Komentar Rais mengenai rendang, melengkapi pengamatannya tentang adat
perpatih yang berhulu di Minangkabau. Ternyata kecintaan Rais akan
budaya Minang, bukan sebatas masakannya saja. Gaya rumah yang
dibangunnya-pun, mengikuti arsitektur Minang beratapkan gonjong. Seperti
banyak perantau Minang lainnya yang sukses berkarya di seantero jagad,
Rais juga memiliki sifat demokratis dan egaliter. Selain itu karakter
Minang yang melekat pada dirinya adalah, ia orang yang berprinsip, mudah
bergaul, tahu dengan ereng dan gendeng, serta alur dan patut.
Keluarga
kerajaan Negeri Sembilan, yang berketurunan raja-raja Pagaruyung,
banyak pula yang tampil ke muka. Pada tahun 1957, pasca lepasnya
negeri-negeri Semenanjung dan Borneo Utara dari penjajahan Inggris,
Tuanku Abdul Rahman terpilih sebagai Yang Dipertuan Agung Malaysia
pertama. Tidak seperti halnya Rais Yatim dan juga Ishak bersaudara yang
mencuat di panggung politik berkat profesionalitas ataupun keilmuannya,
pengangkatan Abdul Rahman sebagai ketua Kerajaan Malaysia, lebih
dikarenakan kewibawaannya di tengah raja-raja yang lain. Tahta ini
merupakan jabatan bergilir, yang diberikan kepada semua raja yang masuk
ke dalam persekutuan Malaysia. Setelah Abdul Rahman, Jafar-lah orang
Negeri Sembilan berikutnya yang menjabat posisi tesebut. Seperti halnya
gambar Mohammad Hatta dalam salah satu pecahan rupiah, dan Yusof Ishak
dalam pecahan dollar Singapura, diabadikannya Abdul Rahman pada salah
satu pecahan mata uang ringgit, menjadi kebanggaan tersendiri bagi
orang-orang Minang. Satu lagi yang mencuat dari keluarga kerajaan Negeri
Sembilan adalah Tuanku Tan Sri Abdullah, yang merupakan putra Tuanku
Abdul Rahman. Keberhasilannya membangun serikat niaga Melewar
Corporation, telah mengantarkannya sebagai salah satu miliarder Malaysia
terkemuka.
Rais Yatim menyambut Minangkabau Food Festival di Kuala Lumpur |
Muszaphar
Shukor, contoh suskes ilmuwan Minang di Malaysia. Angkasawan pertama
negeri jiran ini, dalam suatu kunjungannya ke Indonesia mengaku berasal
dari Payakumbuh, Sumatera Barat. Walau Payakumbuh merupakan kampung
neneknya, namun Muszaphar masih menganggap ranah Minang sebagai asal
usulnya. Profesi Muszaphar, sebenarnya adalah seorang dokter ortopedi.

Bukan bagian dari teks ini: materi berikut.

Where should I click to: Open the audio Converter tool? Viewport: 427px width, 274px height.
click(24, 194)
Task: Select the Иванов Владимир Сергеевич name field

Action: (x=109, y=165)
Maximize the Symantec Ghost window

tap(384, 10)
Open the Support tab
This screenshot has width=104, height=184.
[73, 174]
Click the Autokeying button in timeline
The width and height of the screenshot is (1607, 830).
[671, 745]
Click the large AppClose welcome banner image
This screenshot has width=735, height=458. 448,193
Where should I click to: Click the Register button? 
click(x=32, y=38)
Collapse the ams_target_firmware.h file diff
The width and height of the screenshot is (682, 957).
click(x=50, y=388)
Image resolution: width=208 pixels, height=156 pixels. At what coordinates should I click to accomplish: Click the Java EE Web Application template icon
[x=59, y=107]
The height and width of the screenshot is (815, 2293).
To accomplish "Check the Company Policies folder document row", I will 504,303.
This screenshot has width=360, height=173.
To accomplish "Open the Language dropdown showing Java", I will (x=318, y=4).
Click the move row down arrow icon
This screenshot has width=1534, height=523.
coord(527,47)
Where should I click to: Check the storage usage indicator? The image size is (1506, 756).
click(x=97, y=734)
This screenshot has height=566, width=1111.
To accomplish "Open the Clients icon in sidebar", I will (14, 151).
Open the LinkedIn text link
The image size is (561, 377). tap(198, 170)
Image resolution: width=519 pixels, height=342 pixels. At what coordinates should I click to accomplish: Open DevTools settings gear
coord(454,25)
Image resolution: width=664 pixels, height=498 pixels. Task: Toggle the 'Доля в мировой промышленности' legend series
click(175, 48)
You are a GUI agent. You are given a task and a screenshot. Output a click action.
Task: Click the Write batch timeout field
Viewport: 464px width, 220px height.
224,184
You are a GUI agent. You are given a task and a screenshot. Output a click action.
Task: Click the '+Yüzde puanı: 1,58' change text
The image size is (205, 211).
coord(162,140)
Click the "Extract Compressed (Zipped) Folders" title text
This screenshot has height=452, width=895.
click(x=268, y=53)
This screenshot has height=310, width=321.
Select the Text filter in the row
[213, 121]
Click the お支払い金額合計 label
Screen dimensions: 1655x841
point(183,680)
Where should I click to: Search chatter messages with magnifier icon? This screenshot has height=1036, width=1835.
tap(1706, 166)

Namun perjalanan karirnya, telah mengantarkan ia lepas landas ke luar
angkasa. Perjalanannya ke dunia luar itu, masih berkait erat dengan
dunia kedokteran yang selama ini ia geluti. Dia bereksperimen mengenai
karakteristik dan perkembangan sel-sel kanker hati dan leukimia, serta
kristalisasi berbagai protein dan mikroba pada gravitasi rendah.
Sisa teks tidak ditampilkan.